Using the gas tax as the main highway funding source is becoming increasingly unsustainable.
First, the purchasing power of the fuel tax is declining due to the growing number of electric and hybrid vehicles as well as the increasing fuel efficiency of conventional vehicles.
Second, highways have suffered, as many U.S. states and localities have diverted specific fees and taxes designed to fund them. The lost revenue from diversions and the decline in purchasing power result in increased congestion, additional traffic accidents and shorter vehicle lifespans due to poor pavement conditions.
While the per-gallon fuel tax served the country well for decades as the nation’s primary highway funding source, its shortcomings have become more apparent over time. Often fuel tax increases are not politically palatable, and even when implemented fall short of providing the needed funding. The diversion of highway funds to non-highway sources intensifies the problem.

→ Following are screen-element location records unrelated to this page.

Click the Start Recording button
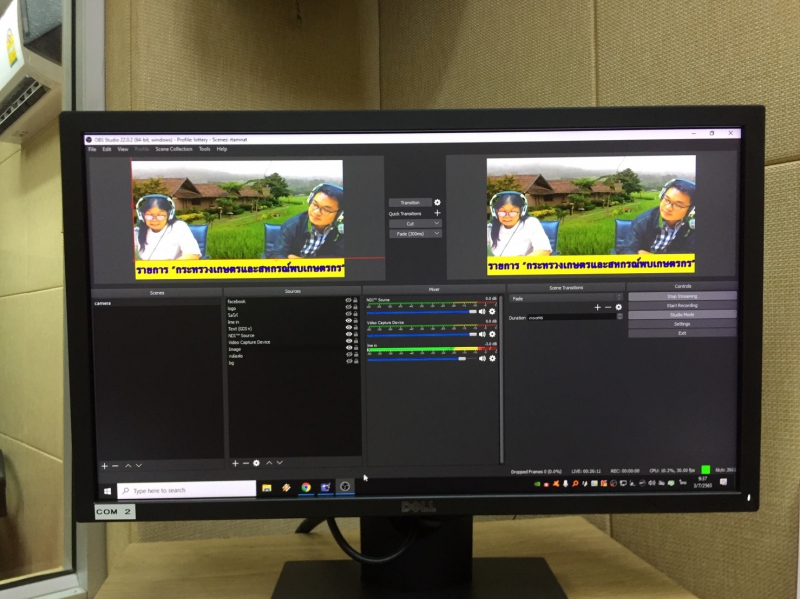The width and height of the screenshot is (800, 599). [682, 305]
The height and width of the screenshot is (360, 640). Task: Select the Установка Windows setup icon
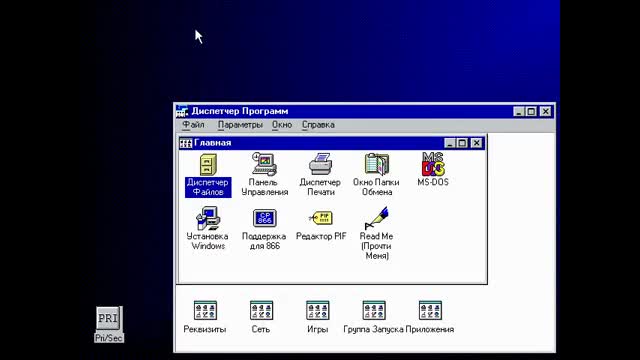(208, 218)
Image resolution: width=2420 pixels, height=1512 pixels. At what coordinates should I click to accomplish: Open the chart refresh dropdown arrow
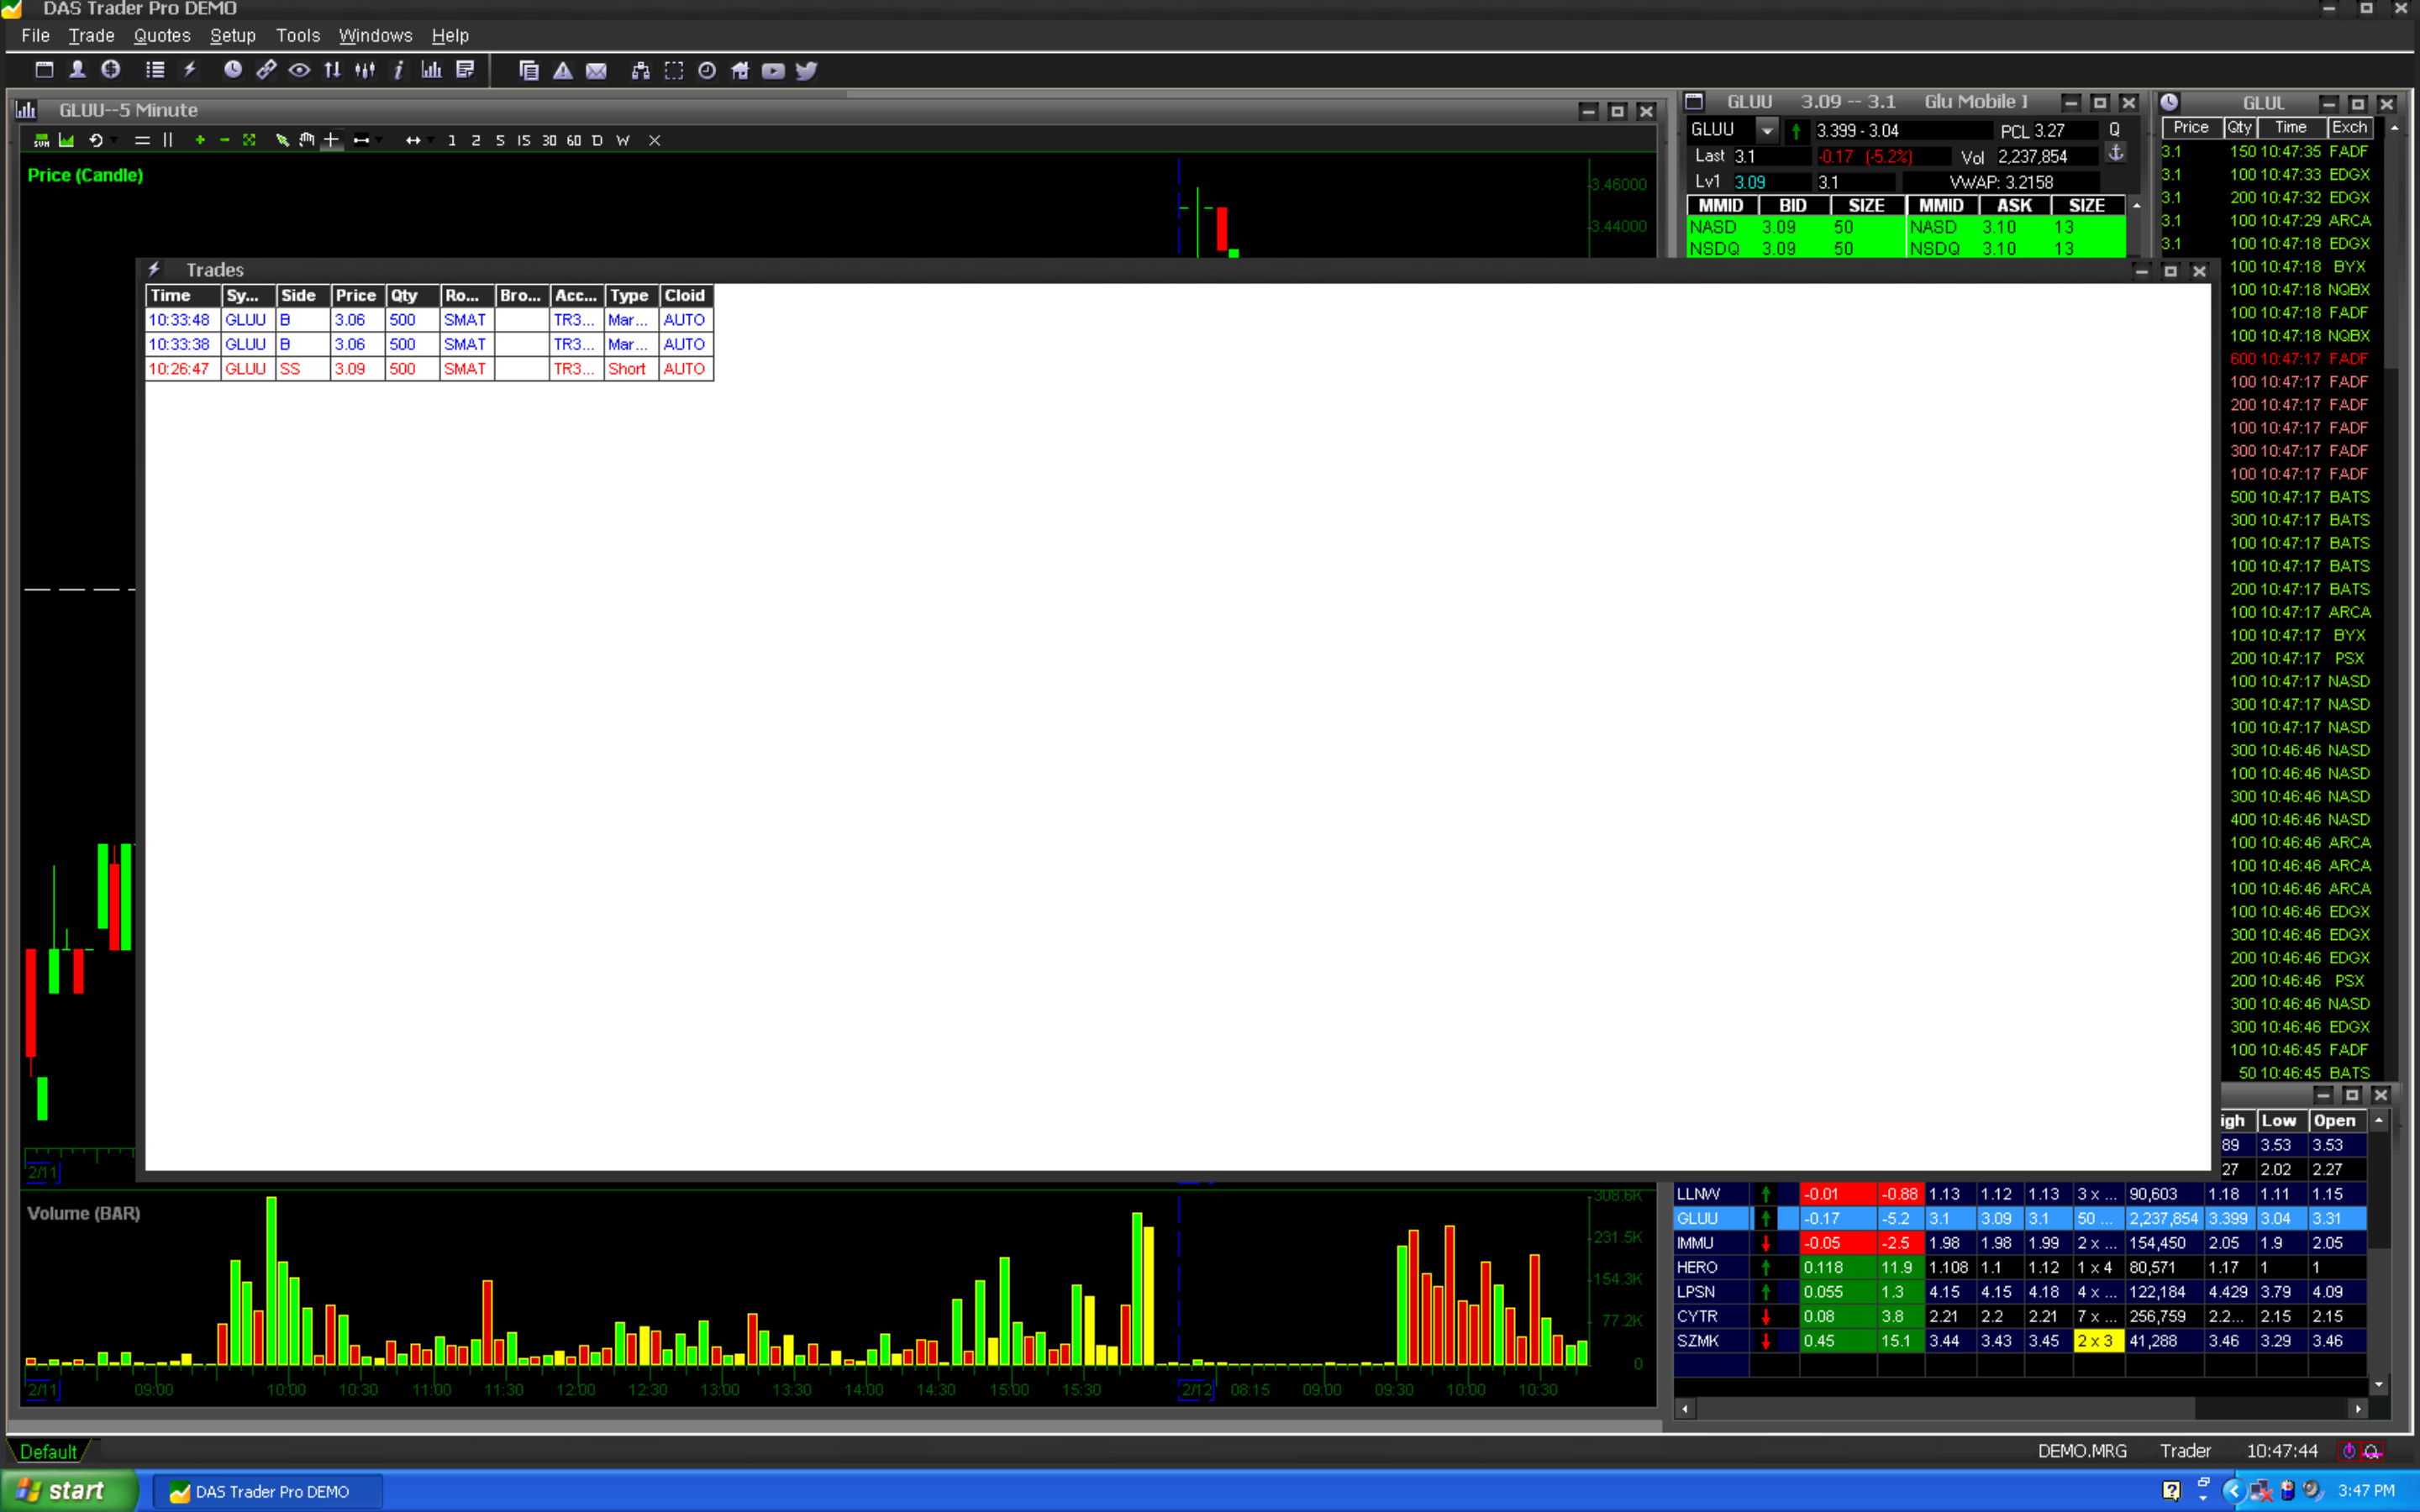coord(114,141)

To more effectively and equitably fund our nation’s roadways, transportation agencies need to adopt a stronger users-pay/users-benefit approach that does not depend on fuel use and that strengthens the link between where revenues are obtained and where they are spent.
Policymakers are examining mileage-based user fees (MBUF) as a more sustainable revenue source than the gas tax. Using MBUFs as the main funding source is fairer, more reliable and more transparent, and better equips transportation agencies to face continued changes in vehicle propulsion.

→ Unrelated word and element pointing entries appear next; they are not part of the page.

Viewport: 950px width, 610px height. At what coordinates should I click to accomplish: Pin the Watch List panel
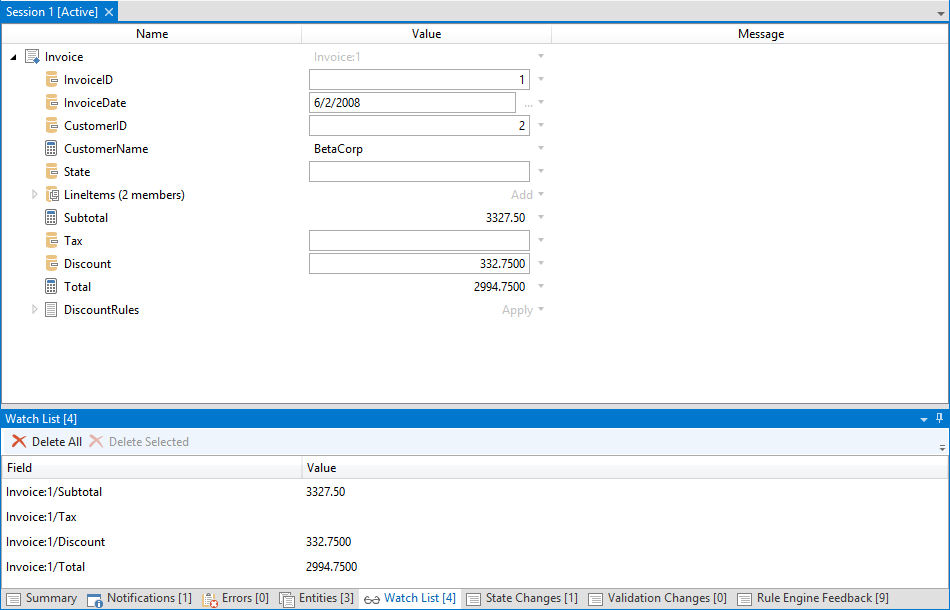(939, 419)
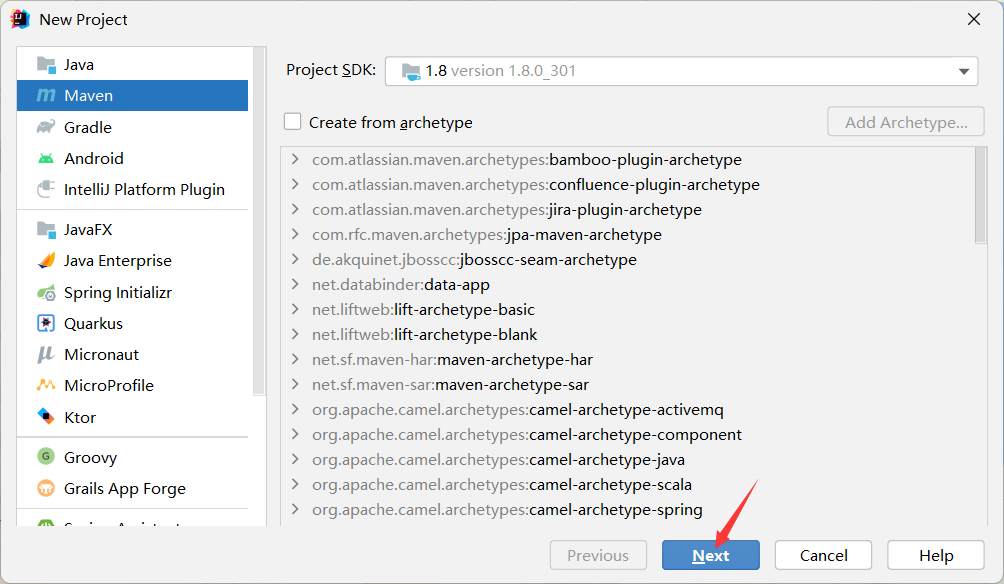Select Java Enterprise in the list
Image resolution: width=1004 pixels, height=584 pixels.
click(x=117, y=261)
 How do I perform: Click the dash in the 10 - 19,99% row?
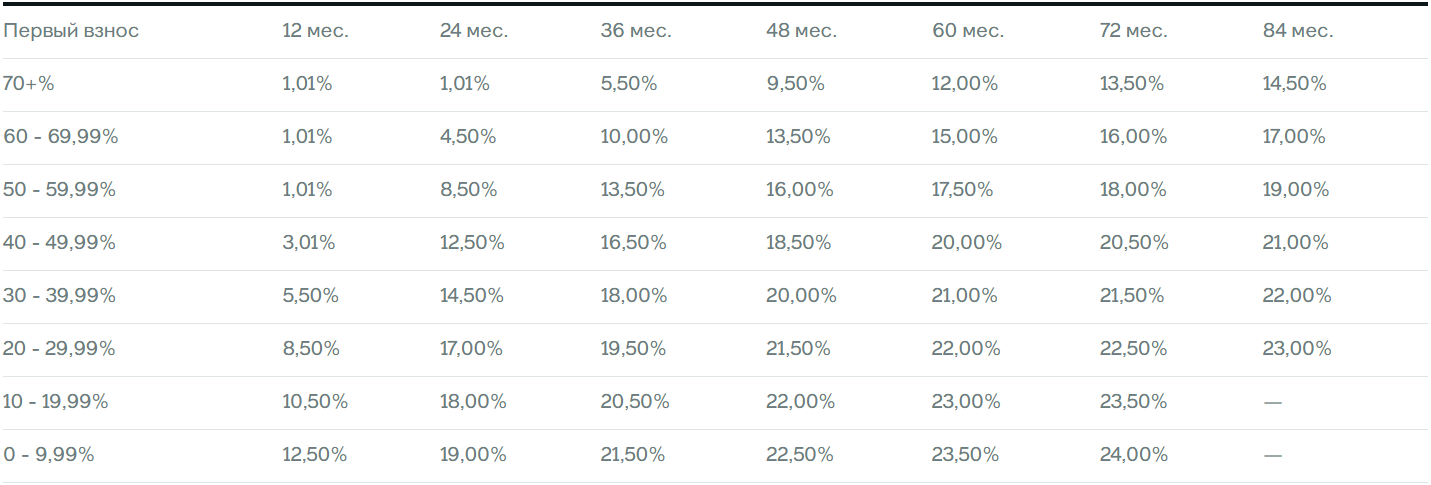pyautogui.click(x=1272, y=402)
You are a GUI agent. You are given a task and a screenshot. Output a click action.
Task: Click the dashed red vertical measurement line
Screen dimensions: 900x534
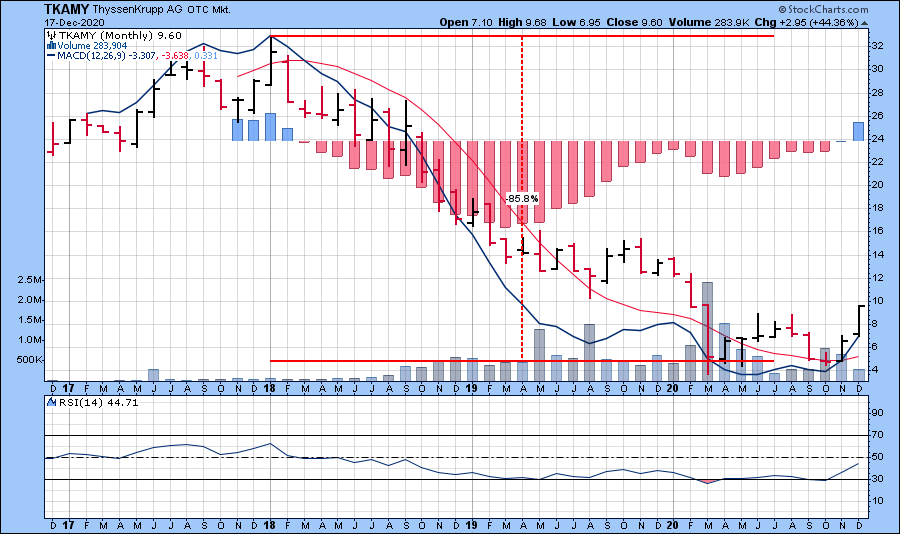click(x=523, y=280)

Funding roadways through fuel taxes served the nation well for most of the 20th century, but increased fuel economy, coupled with the increase in electric and hybrid vehicles, has made fuel taxes an unreliable revenue source. Even while many states have managed to raise fuel tax rates to compensate for some of the funding problems, the decline in overall fuel tax revenues is projected to worsen considerably in the coming decades. Without a change in funding method, the fuel tax will become increasingly unsustainable.
While per-mile charging was not a viable alternative in previous decades, technological advances and a decreasing ability to fund roads and highways adequately have made user fee models such as MBUFs and tolling more attractive. Oregon’s experience has already proven that an MBUF system can work effectively and gain public acceptance.

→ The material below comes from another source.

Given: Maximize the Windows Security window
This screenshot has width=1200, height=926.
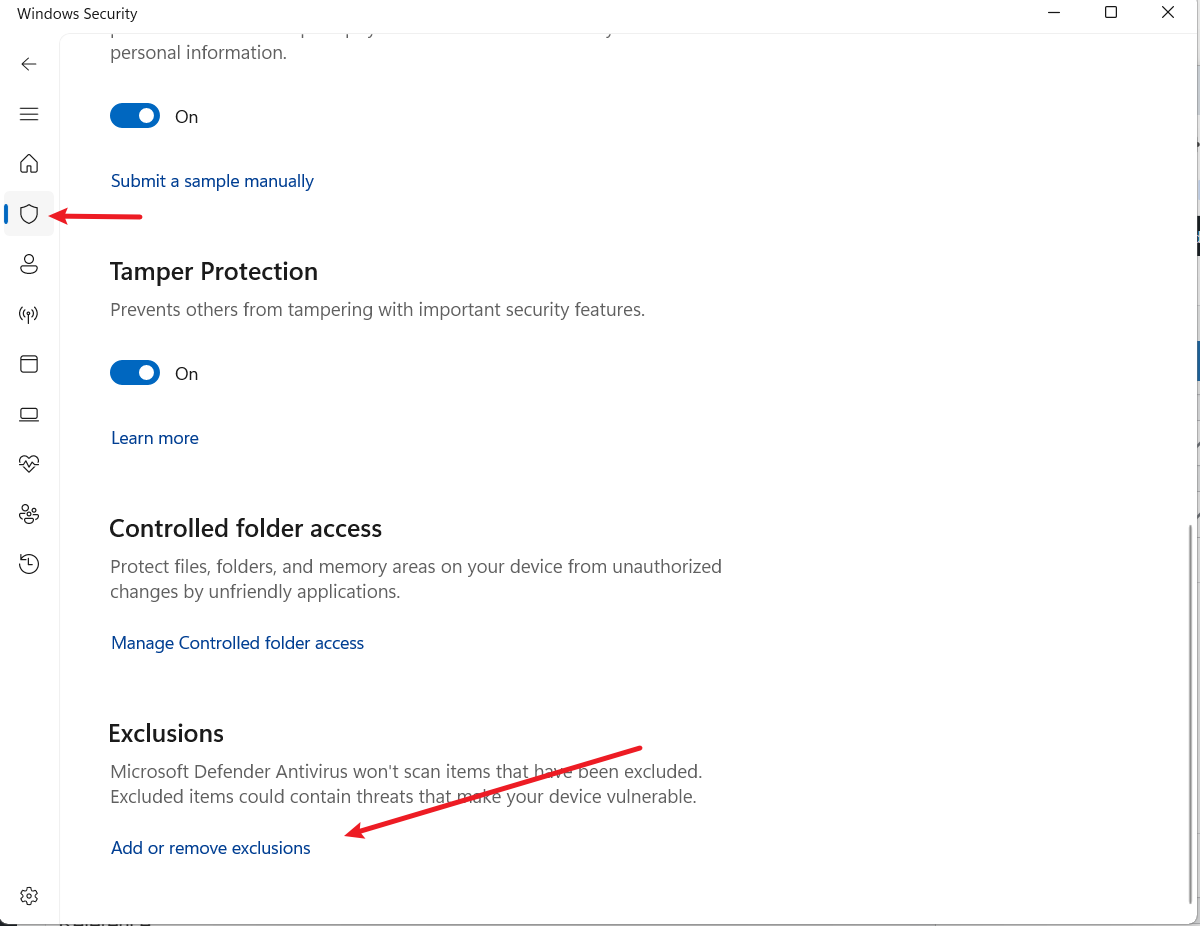Looking at the screenshot, I should (x=1110, y=13).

Charging users based on the miles they drive will continue to face public skepticism, and the transition from per-gallon to per-mile funding will be substantial. But the various state pilot projects show that concerns over privacy and fairness have been (so far) unfounded. And while the concept does require some adjustments for drivers, participants appear to have easily adapted to them.
From an agency standpoint, operating under a mileage-based funding arrangement appears to deliver the least headaches: Everyone pays for what they use, no one avoids paying for what they use, and formulas can be designed and tweaked to ensure that sufficient funds are available to properly maintain roads.
By avoiding fuel taxes’ inherent and increasing problems, MBUFs offer the best path forward to ensure roads and highways receive the most effective funding through an approach that is fairer, more reliable and more sustainable.